ByDaniel Blick, writer at
Arthouse Film/Superheroes/Tommy Wissou enthusiast
Daniel Blick

In a time when the feminist agenda is more popular than ever, it's no surprise that it's also become some what of a gimmick. Rather than actually trying to push the envelope for equal rights between genders, many film-makers and studios alike have been recently accused of exploiting the movement for financial gain. What might be surprising however is that the one man who cannot be accused of this is also white, in his 70s and makes movies about men crashing into things with their cars. Here's why George Miller is the truest of feminists.

Mad Max: Furiosa Road

What surprised many about [Mad Max: Fury Road](tag:41445), other than it being their number one movie of 2015, was the bad-assery that was Charlize Theron playing the mighty Furiosa. Armed with both beauty and brains, Furiosa can shoot with the best of them, lead with the best of them, but at the same time, felt fragile enough to be real. Whereas in "The Force Awakens", the lead role "Rey", played by Daisy Ridley, seems apparently unkillable and perfect at everything, Furiosa is imperfect, with warts and all. She's not as adapt at Max is at hand-to-hand combat, although she's better with a long-range sniper-rifle, it's her good nature that got her into the mess that perpetuates the story, a mess that almost kills her may I add, literally, and she's privy to making mistakes, lots of them. As a result Furiosa is a much more relatable and earnest character. It also makes her a much better role-model, for women and for men. She shows that it's not about how you behave when you succeed that counts, it's how you behave when you don't. Will you give up, or pick yourself back up and keep going? This is a rule we can all live by, regardless of gender. And Miller understands this intrinsically; for a woman to be a true heroin, she should be inspirational to all, regardless of what sex they are.

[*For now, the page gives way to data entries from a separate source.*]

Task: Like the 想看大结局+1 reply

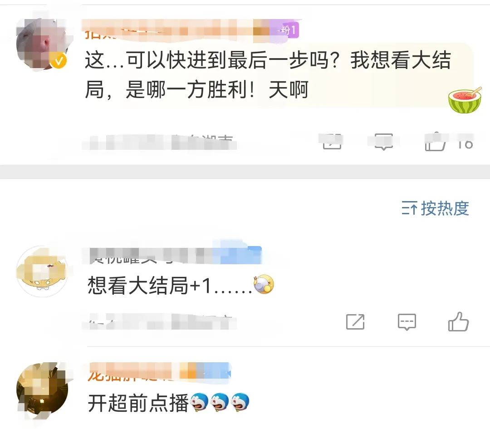Action: coord(458,322)
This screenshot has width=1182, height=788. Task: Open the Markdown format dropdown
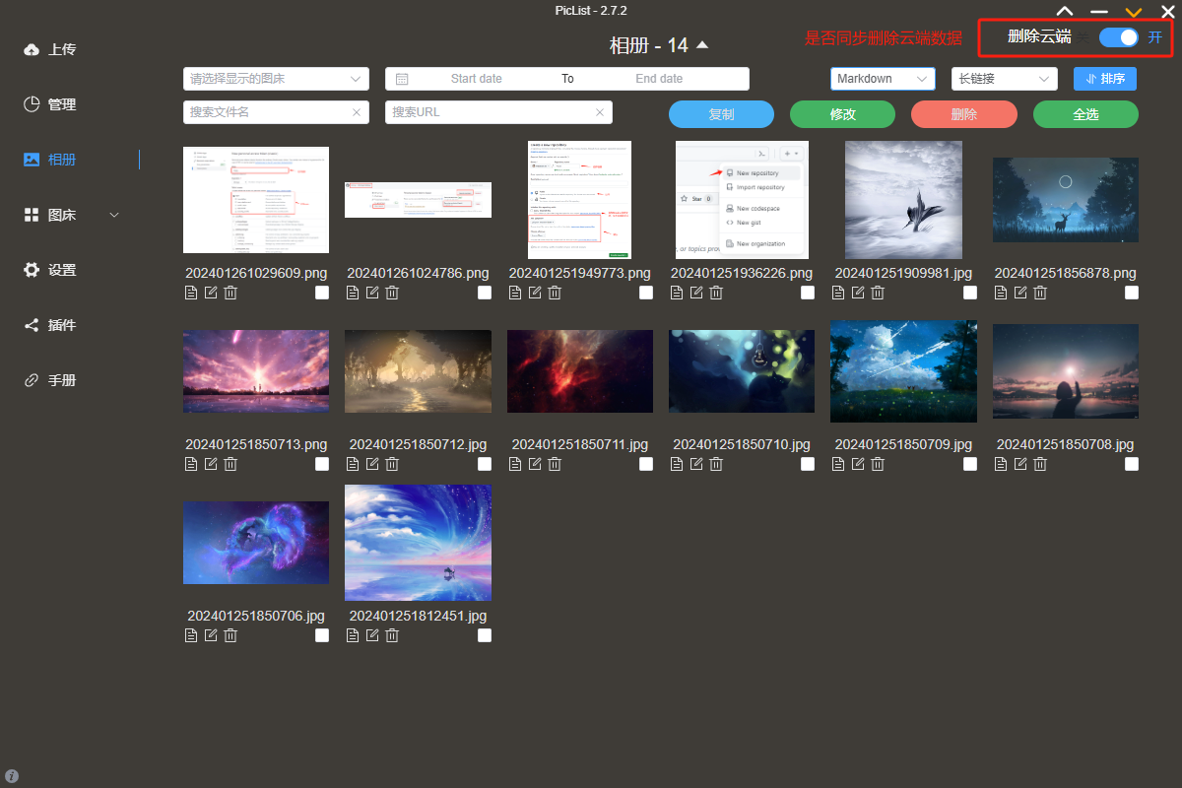click(882, 79)
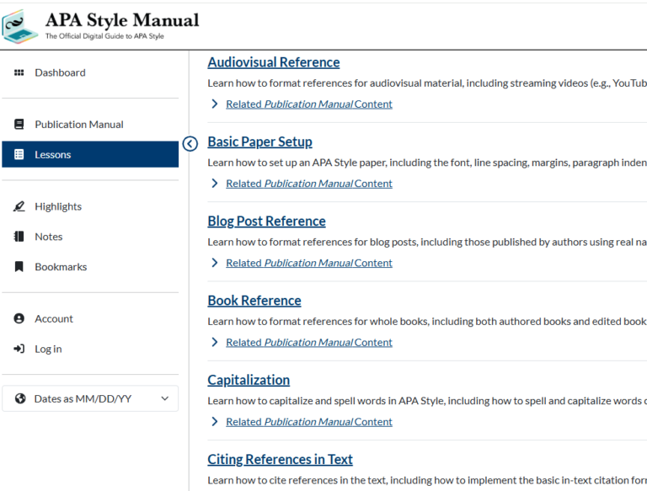Open the Book Reference lesson
This screenshot has width=647, height=491.
254,301
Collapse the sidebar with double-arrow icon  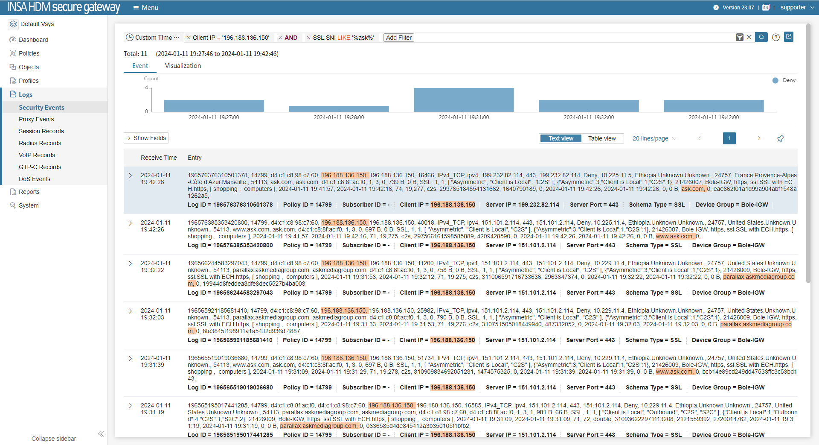101,434
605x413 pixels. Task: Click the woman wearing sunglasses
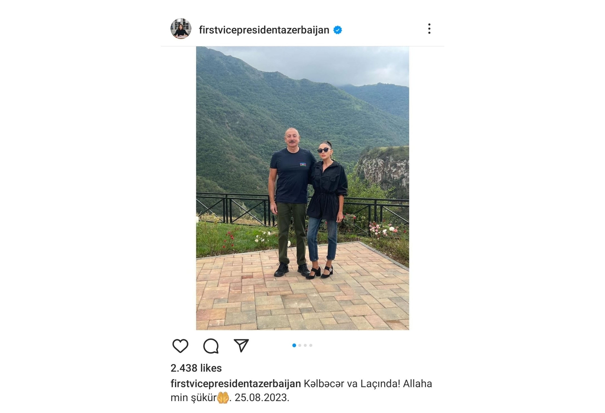(327, 210)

Mother's Milk, Blood and Handbags.

Symbolism in "Fury Road" is rampant. And all of it illustrates the harmonious nature of women when compared to their masculine counterparts. 'Mothers milk' is of course associated with women and therefore life, whereas the ever present blood in the movie is associated with the men unleashing it with their violent behaviour, and the death that results. Milk sustains life, whereas blood is associated with life end. In one scene Max literally uses 'Mother's milk' to wash away the blood of his foes. This act symbolises both Max's and in extension, Furiosa's motive to "get a shot at redemption". This symbolism is so powerful because of it's simplicity and perfectly narrates this the motive of both main characters in the story.

Miller continues his symbolism with the use of handbags in the story. Whilst Max uses an emptied handbag to store all of the guns he can find from the cockpit of the road warrior, whilst holding everyone up at gunpoint may I add, one of the old ladies from Furiosa's home clan uses her own handbag to carry the seeds of life. Literally named 'Keeper of the Seeds', she represents the hope that one day mistakes can be rectified, and life can grow once more. In other words redemption can be found. Symbolism is present everywhere in "Fury Road", and all of it pays homage to how much Miller truly loves women.

Women Saving the Day is Nothing New

A key character in Miller's Original 1978 "Mad Max" film is this gun slinging badass as pictured above. Despite both her age and gender, 'May' was able to keep the bad guys at bay so Max had apt opportunity to escape and finish is his own story-arch. Not only was her presence in the movie surprising, what's perhaps even more surprising is the trust Miller had in the audiences ability to invest in May as a character, especially with such an important role.

Finally, very importantly, is Miller's portrayal of men. They're not a one-dimensional accessory to the female characters in the film, but entities in and of themselves. Miller understands that you don't perpetuate the role of women in society by de-valuing the role of men. The entire purpose of Miller's vision is the idea of co-habitation. It is only when a group comprised exclusively of women go to co-habitate an area predominantly occupied by men that a sustainable equilibrium is found. What's more is it takes complicated and complex male characters to move the story along as well. Everyone is a product of their nuclear scarred environment, regardless of gender, and it is only when everyone converges together that solutions can be found. Perhaps these are all lessons we can learn in our own lives too.